Cronaca

Università fonte di ansia per la metà degli studenti

Il dato emerge da un’indagine della community di studenti universitari Quaestiones. Professori principale fattore di stress.

Stato di ansia, disagio, depressione, stress e senso di inadeguatezza sono solo alcuni dei sintomi legati alla salute mentale. Oggi, il tema del benessere mentale è spesso trattato con superficialità e, nella maggior parte dei casi, ignorato. Eppure il 44,6 % degli studenti universitari afferma che “spesso” è assalito da una sensazione di disagio e fallimento, mentre il 45,3% sottolinea che soffre “spesso” di ansia e stress durante il proprio percorso universitario. Sono dati che emergono dall’indagine condotta da Quaestiones, la community che dal 2000 raccoglie appunti, domande e pagelle dei professori utili agli studenti per preparare i loro esami.

L’indagine proposta da Quaestiones sulla salute mentale è stata svolta su un campione di 1500 studenti universitari, di cui l’83.3% sono donne di età compresa tra i 20 e i 26 anni. Dei 1500 studenti che hanno partecipato, il 50,4% è convinto che l’università incida “abbastanza” sul benessere mentale dello studente e, addirittura, il 40,9% pensa che incida “molto”.

Sebbene per il 4,3% l’università non rappresenta una fonte di stress o ansia, lo è “spesso” invece per il 45,3% degli universitari e “quasi sempre” per il 37,4%, tanto che il 24,9% degli studenti ha dichiarato che almeno una volta ha pensato di rinunciare al proprio percorso universitario perché non si sentiva all’altezza.

Per il 63,6% degli studenti universitari intervistati il principale fattore di stress è dato dalla figura del docente

Al contrario il 36,5%, sostiene che i professori non contribuiscono eccessivamente al fattore stress. Ansia e senso di fallimento personale scaturiscono per il 47,7% degli intervistati dal fatto di non concludere in tempo tutti gli esami previsti dal proprio piano di studi.
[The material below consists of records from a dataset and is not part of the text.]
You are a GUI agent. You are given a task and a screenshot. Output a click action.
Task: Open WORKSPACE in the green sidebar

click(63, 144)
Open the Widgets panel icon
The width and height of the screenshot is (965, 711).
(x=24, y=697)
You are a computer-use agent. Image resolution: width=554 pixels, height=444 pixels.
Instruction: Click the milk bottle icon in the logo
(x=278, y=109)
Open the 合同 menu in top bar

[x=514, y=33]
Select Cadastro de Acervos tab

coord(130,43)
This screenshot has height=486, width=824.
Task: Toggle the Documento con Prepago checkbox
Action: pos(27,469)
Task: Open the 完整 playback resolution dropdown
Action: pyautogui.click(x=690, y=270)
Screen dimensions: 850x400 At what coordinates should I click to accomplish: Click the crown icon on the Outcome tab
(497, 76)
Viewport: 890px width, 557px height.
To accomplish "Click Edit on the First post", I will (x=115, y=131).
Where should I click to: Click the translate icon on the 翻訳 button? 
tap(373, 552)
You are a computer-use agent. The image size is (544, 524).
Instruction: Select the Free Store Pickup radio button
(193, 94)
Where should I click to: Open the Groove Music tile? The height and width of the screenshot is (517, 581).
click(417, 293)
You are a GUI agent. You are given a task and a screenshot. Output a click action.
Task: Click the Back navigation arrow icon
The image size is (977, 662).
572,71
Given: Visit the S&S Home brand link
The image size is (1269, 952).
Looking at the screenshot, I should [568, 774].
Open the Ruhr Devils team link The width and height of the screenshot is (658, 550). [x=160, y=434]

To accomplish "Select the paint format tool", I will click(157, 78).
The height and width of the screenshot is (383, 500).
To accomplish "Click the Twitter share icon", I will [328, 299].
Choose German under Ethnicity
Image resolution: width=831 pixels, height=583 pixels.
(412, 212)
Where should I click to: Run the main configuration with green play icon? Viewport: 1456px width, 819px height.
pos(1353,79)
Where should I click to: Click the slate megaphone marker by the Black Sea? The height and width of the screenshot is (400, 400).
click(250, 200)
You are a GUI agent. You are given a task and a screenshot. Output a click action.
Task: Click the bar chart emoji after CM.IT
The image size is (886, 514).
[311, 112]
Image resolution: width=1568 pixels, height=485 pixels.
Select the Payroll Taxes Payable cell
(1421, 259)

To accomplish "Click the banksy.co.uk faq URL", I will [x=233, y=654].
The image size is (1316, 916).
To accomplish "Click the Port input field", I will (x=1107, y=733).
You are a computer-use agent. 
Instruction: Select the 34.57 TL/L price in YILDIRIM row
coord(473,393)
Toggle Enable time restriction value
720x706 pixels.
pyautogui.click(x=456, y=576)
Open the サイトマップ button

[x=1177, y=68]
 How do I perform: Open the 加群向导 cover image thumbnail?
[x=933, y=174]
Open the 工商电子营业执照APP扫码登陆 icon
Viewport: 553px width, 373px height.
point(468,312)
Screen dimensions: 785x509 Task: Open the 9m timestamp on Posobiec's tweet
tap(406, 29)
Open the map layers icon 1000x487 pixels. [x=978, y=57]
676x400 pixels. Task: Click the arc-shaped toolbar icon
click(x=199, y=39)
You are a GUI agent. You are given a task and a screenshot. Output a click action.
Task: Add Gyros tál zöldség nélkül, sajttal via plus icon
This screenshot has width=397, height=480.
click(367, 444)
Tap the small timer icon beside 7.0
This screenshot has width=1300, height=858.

Ecco perché, secondo quanto emerso dallo studio di Quaestiones, il 56,6% degli studenti universitari ha pensato di rivolgersi ad uno psicologo per liberarsi dall’ansia e dallo stress eccessivo.

Da qualche anno nella pratica clinica sempre più spesso capita di incontrare giovani della fascia di età 20-25 anni, quasi sempre studenti universitari, che chiedono di essere aiutati ad affrontare disagi psicologici che si manifestano attraverso sintomi quali ansia, attacchi di panico, depressione, insonnia.

Questi ragazzi esprimono emozioni che fanno riferimento al senso di inadeguatezza, alla paura del fallimento e alla preoccupazione per il futuro, che avvertono come incerto” dichiara la Dott.ssa Vania Martelli psicologa, psicoterapeuta e docente di storia e filosofia, che aggiunge “molti di loro, schiacciati tra le aspettative genitoriali e le richieste del corso di studi, sviluppano ansie da prestazione, disturbi alimentari e, nei casi, più gravi, comportamenti autolesionistici. Il mondo universitario appare come impersonale, meccanico, competitivo, selettivo, un sistema non in grado di motivare, stimolare curiosità, interessi, passioni. Questo impedisce loro di cogliere le opportunità che l’Università può offrire, sia in termini di formazione, che per quanto riguarda l’evoluzione e la crescita personale”. 

Ciò che porta sollievo e consolazione è la presenza di amici e colleghi del proprio corso, i quali rappresentano una spalla su cui appoggiarsi e aiutarsi in momenti di crisi. Infatti, gli studenti si dichiarano in disaccordo sul fatto che esista una competizione forte tra compagni di corso. Lo afferma il 61,2%.